Your question is a bit more complicated than a simple merge, and outer
is somewhat ill-suited for the purpose. To be as thorough as possible, we want to calculate the distance between all combinations of houses and stations, then keep only the closest station per house. We'll need two packages:
library(tidyverse)
library(geosphere)
First, a bit of prep. distm
expects coordinates to be ordered as longitude first, latitude second (you have the opposite), so let's fix that, name the columns better, and correct a typo while we're at it:
houses <- data.frame(house_number = c(1:3),
lon_house = seq(1.4, 1.6, by = 0.1),
lat_house = seq(1.1, 1.3, by = 0.1)
)
stations <- data.frame(station_number = c(1:11),
lon_station = seq(2, 3, by = 0.1),
lat_station = seq(1, 2, by = 0.1)
)
We'll create "nested" data frames so that it's easier to keep coordinates together:
house_nest <- nest(houses, -house_number, .key = 'house_coords')

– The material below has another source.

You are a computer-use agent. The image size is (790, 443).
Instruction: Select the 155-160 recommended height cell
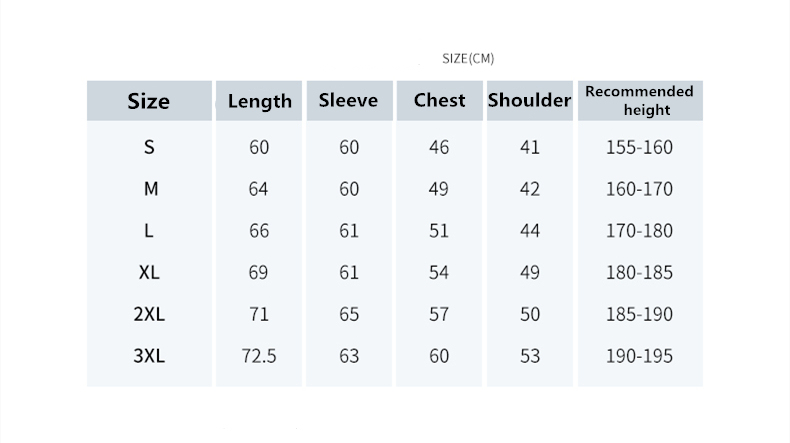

station_nest <- nest(stations, -station_number, .key = 'station_coords')
house_number house_coords
<int> <list>
1 1 <data.frame [1 × 2]>
2 2 <data.frame [1 × 2]>
3 3 <data.frame [1 × 2]>
station_number station_coords
<int> <list>
1 1 <data.frame [1 × 2]>
2 2 <data.frame [1 × 2]>
3 3 <data.frame [1 × 2]>
4 4 <data.frame [1 × 2]>
5 5 <data.frame [1 × 2]>
6 6 <data.frame [1 × 2]>
7 7 <data.frame [1 × 2]>
8 8 <data.frame [1 × 2]>
9 9 <data.frame [1 × 2]>
10 10 <data.frame [1 × 2]>
11 11 <data.frame [1 × 2]>
Use dplyr::crossing
to combine every row from both data frames:
data.master <- crossing(house_nest, station_nest)
house_number house_coords station_number station_coords
<int> <list> <int> <list>
1 1 <data.frame [1 × 2]> 1 <data.frame [1 × 2]>
2 1 <data.frame [1 × 2]> 2 <data.frame [1 × 2]>
3 1 <data.frame [1 × 2]> 3 <data.frame [1 × 2]>
4 1 <data.frame [1 × 2]> 4 <data.frame [1 × 2]>
5 1 <data.frame [1 × 2]> 5 <data.frame [1 × 2]>
6 1 <data.frame [1 × 2]> 6 <data.frame [1 × 2]>
7 1 <data.frame [1 × 2]> 7 <data.frame [1 × 2]>
8 1 <data.frame [1 × 2]> 8 <data.frame [1 × 2]>
9 1 <data.frame [1 × 2]> 9 <data.frame [1 × 2]>
10 1 <data.frame [1 × 2]> 10 <data.frame [1 × 2]>
# ... with 23 more rows
With all this now in place, we can use distm
on each row to calculate a distance, and keep the shortest distance per house:
data.dist <- data.master %>%
mutate(dist = map2_dbl(house_coords, station_coords, distm)) %>%
group_by(house_number) %>%
filter(dist == min(dist))
house_number house_coords station_number station_coords dist
<int> <list> <int> <list> <dbl>
1 1 <data.frame [1 × 2]> 1 <data.frame [1 × 2]> 67690.
2 2 <data.frame [1 × 2]> 1 <data.frame [1 × 2]> 59883.
3 3 <data.frame [1 × 2]> 1 <data.frame [1 × 2]> 55519.